### Quoted text
I am NOT OP. Original post by u/Reasonable_Read222 in r/AmItheAsshole
trigger warnings: emotional abuse, BPD, possible parental neglect/abuse
mood spoilers: slightly positive
AITA for excluding my "adopted sister" from family photos? - 8th November 2023
I am 26F and my "adopted sister" Ally is 14F.
The way we're "related" is that my younger brother Michael (24M) has been with his wife Maya (24F) since their freshman year of high school. Maya and Ally are sisters and had a really bad home life and my mom is very much a "my home is open to everyone" type of person, so over that year Maya began spending more and more time at our house, eventually bringing Ally over as well since she was always babysitting.
By the time Michael and Maya were 16 years old, Maya basically lived in the guest room and Ally spent after school, most weekends, holidays, and summer vacation at our house.

### Data
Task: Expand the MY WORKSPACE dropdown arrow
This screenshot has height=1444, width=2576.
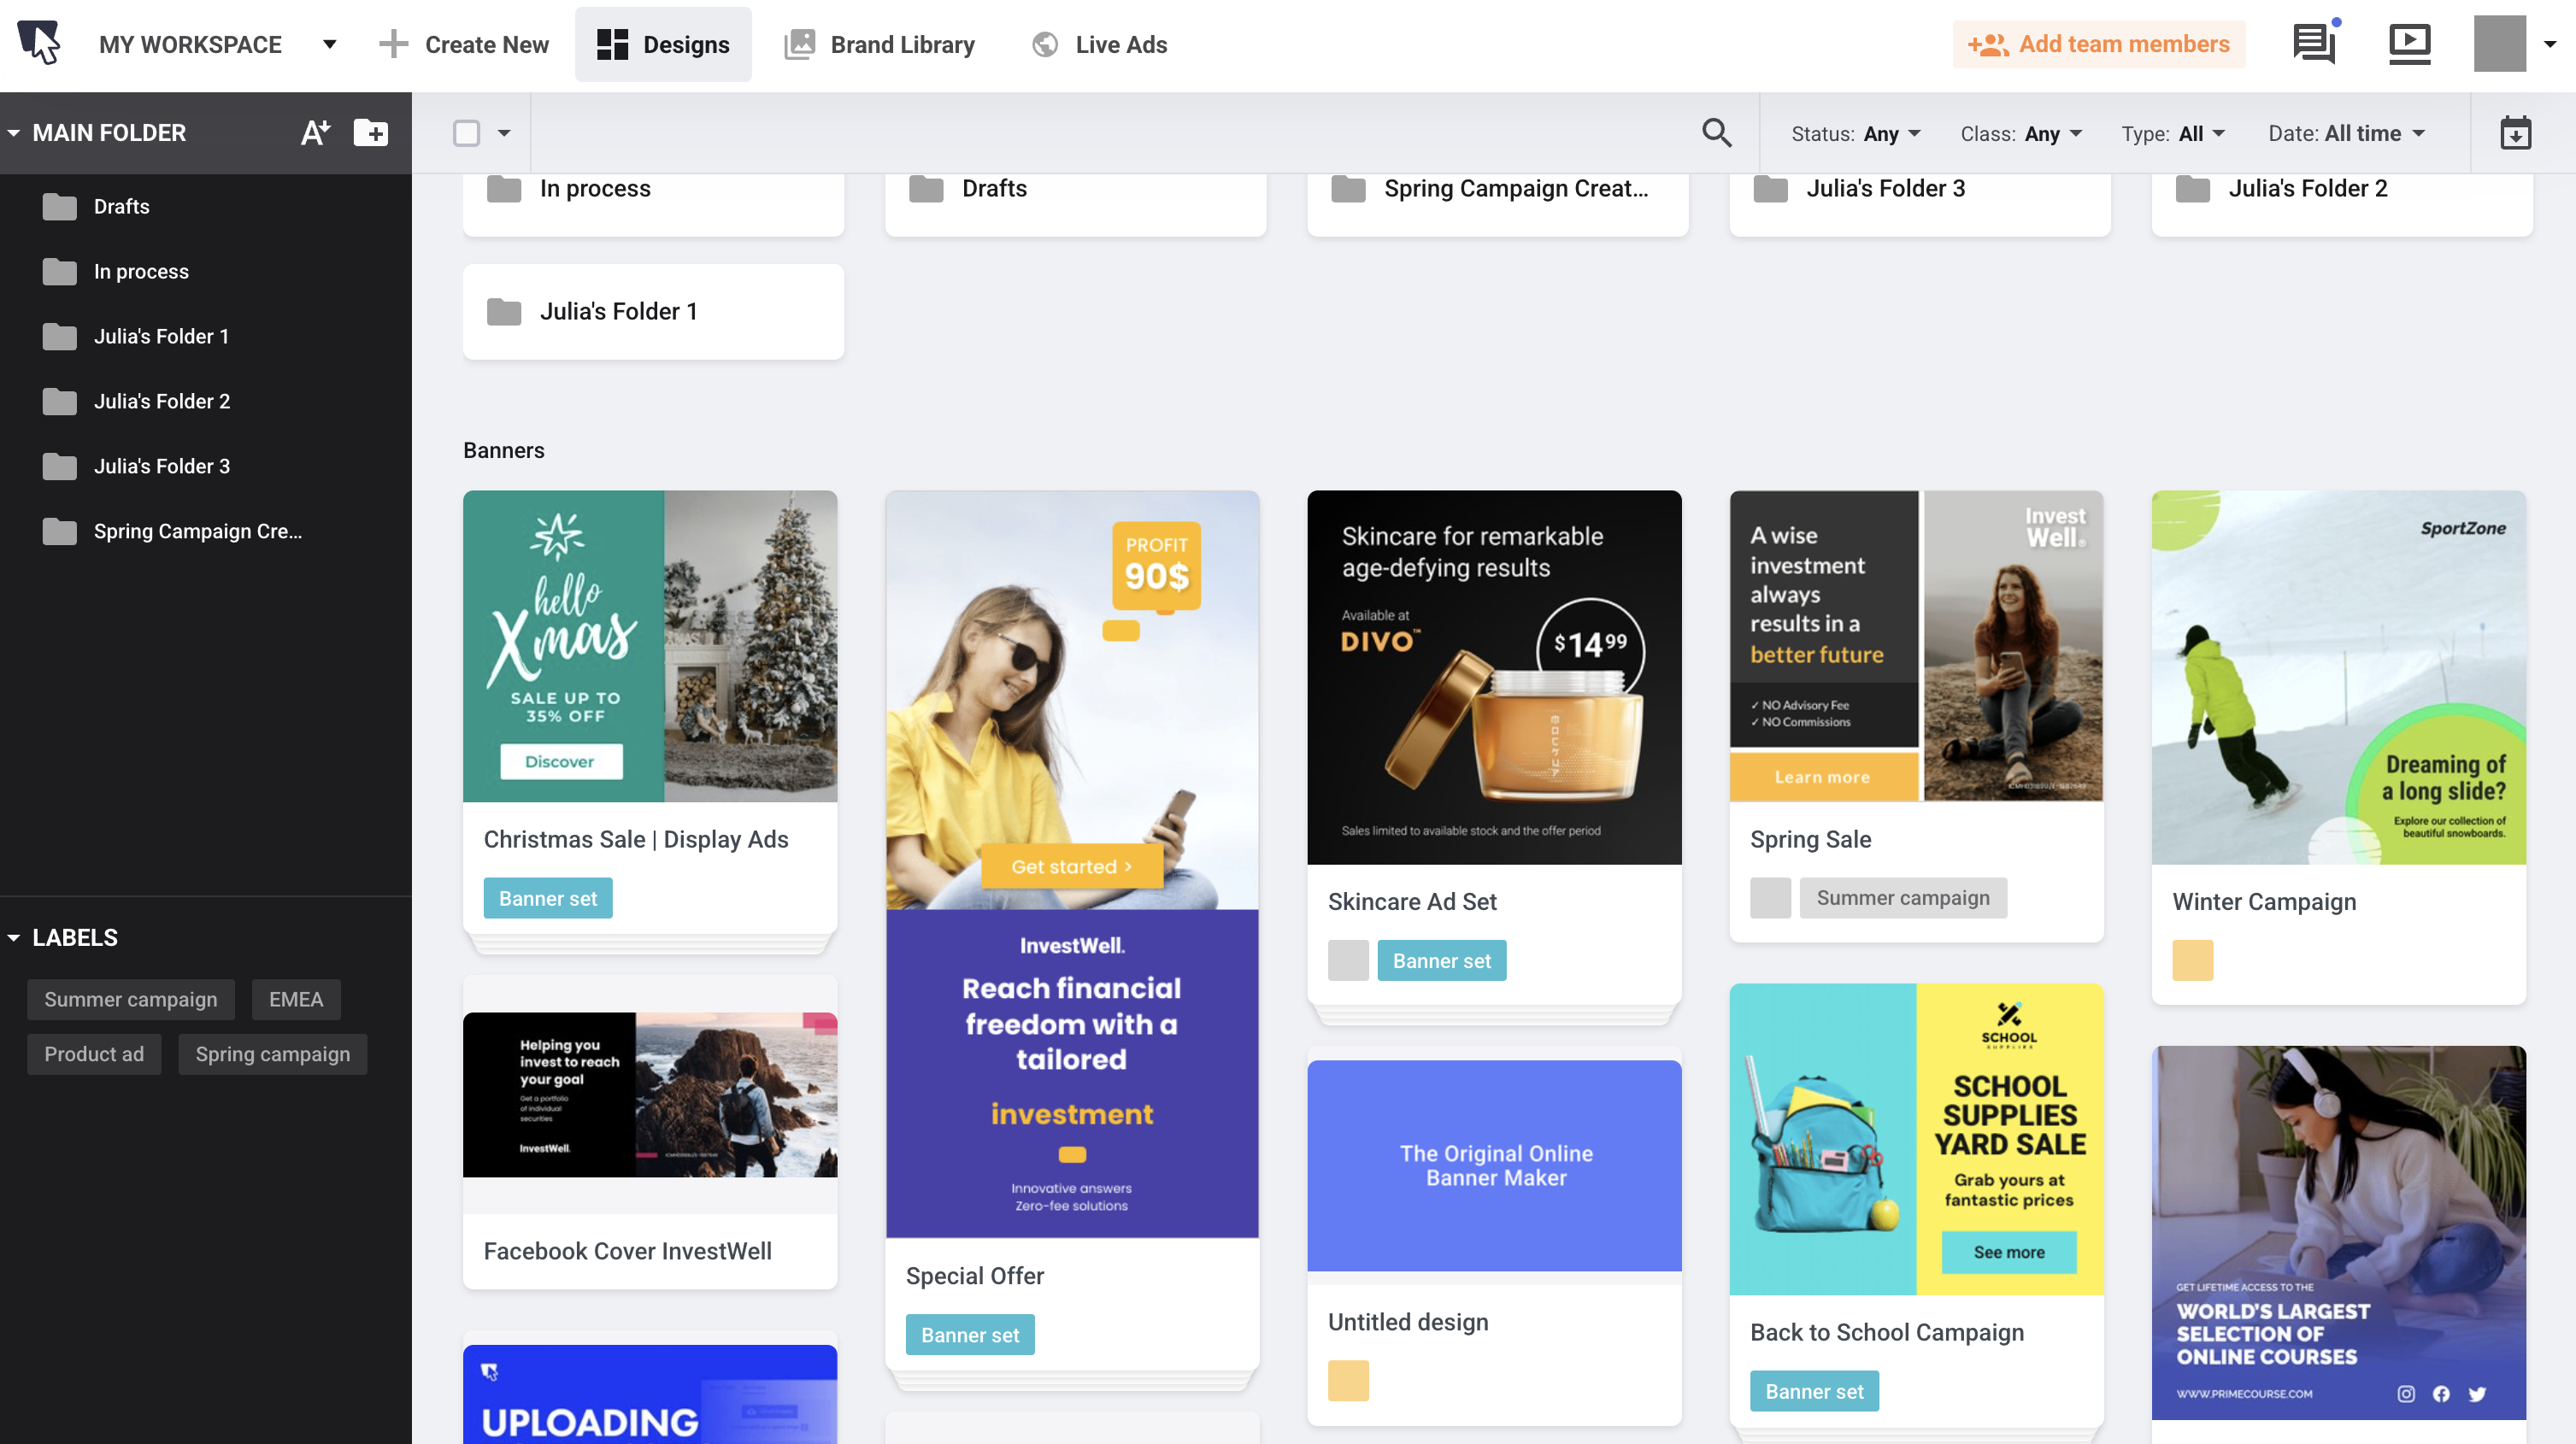Action: click(329, 44)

### Requirements
Can you rewrite the part of the post about the adopted sister that begins at the words "The way we're" and stops after "at our house.", putting "spare bedroom" in place of "guest room"?

### Finished exercise
The way we're "related" is that my younger brother Michael (24M) has been with his wife Maya (24F) since their freshman year of high school. Maya and Ally are sisters and had a really bad home life and my mom is very much a "my home is open to everyone" type of person, so over that year Maya began spending more and more time at our house, eventually bringing Ally over as well since she was always babysitting.
By the time Michael and Maya were 16 years old, Maya basically lived in the spare bedroom and Ally spent after school, most weekends, holidays, and summer vacation at our house.